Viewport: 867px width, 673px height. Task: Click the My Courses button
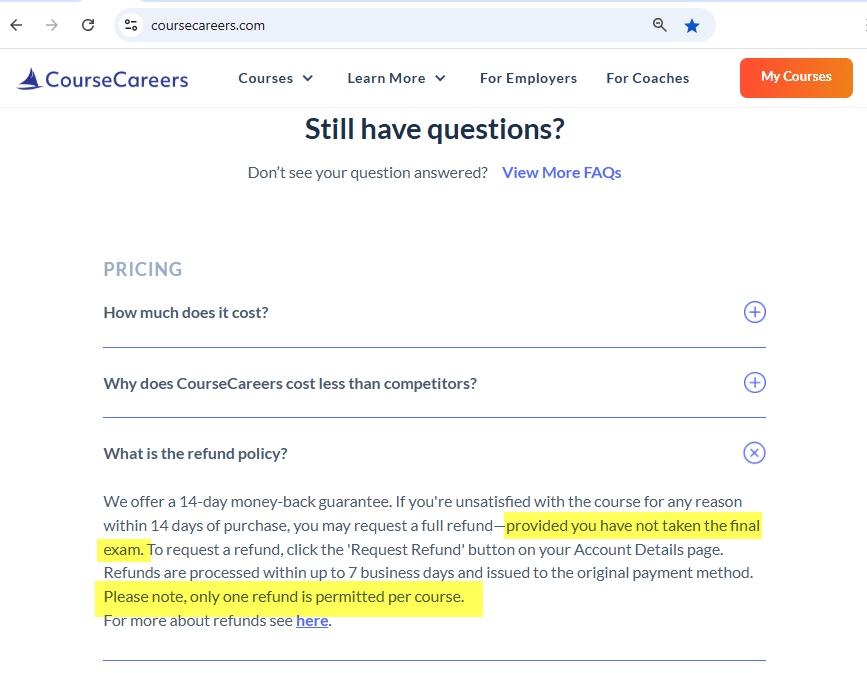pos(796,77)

+===+

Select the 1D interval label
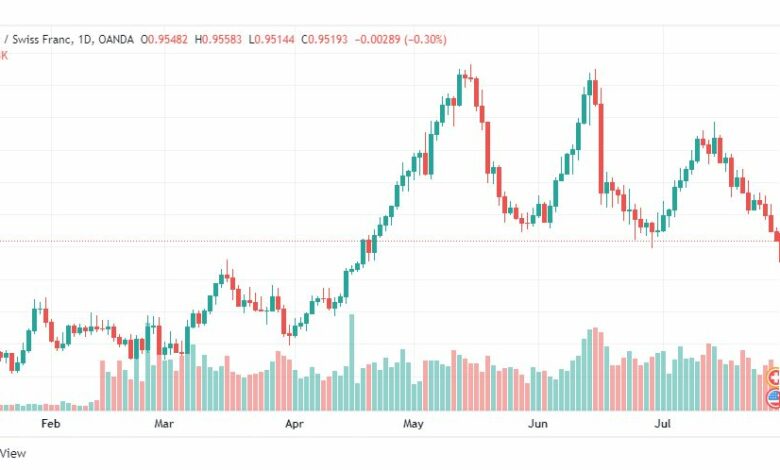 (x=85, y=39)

+===+

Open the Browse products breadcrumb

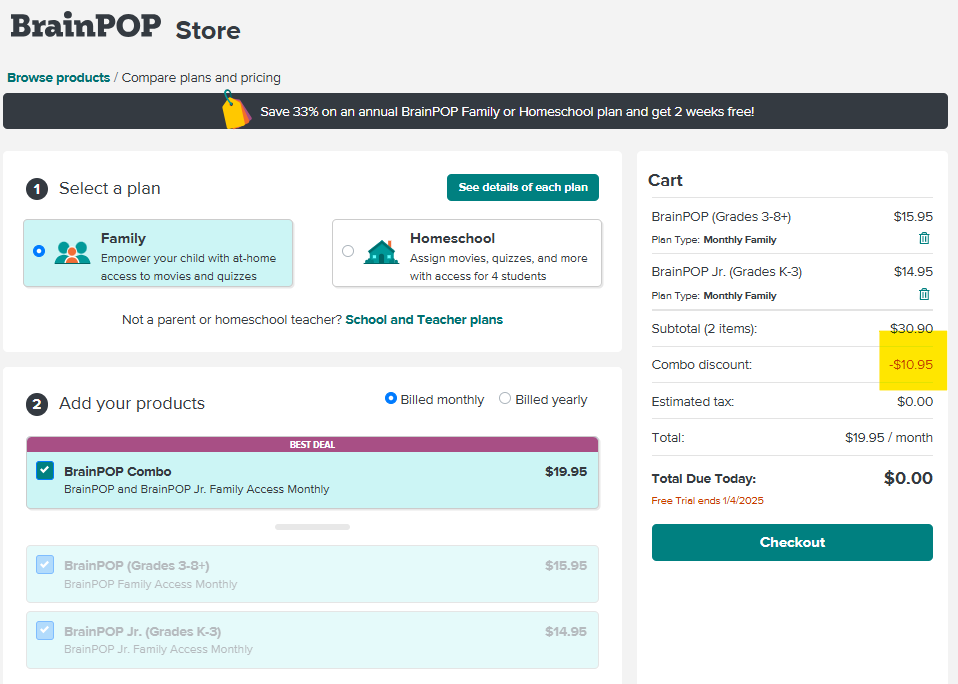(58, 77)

+===+

[Problem details]:
How many lines of the listing above contain the string "width"? Matching is case-sensitive; give only the number.

[Written solution]:
1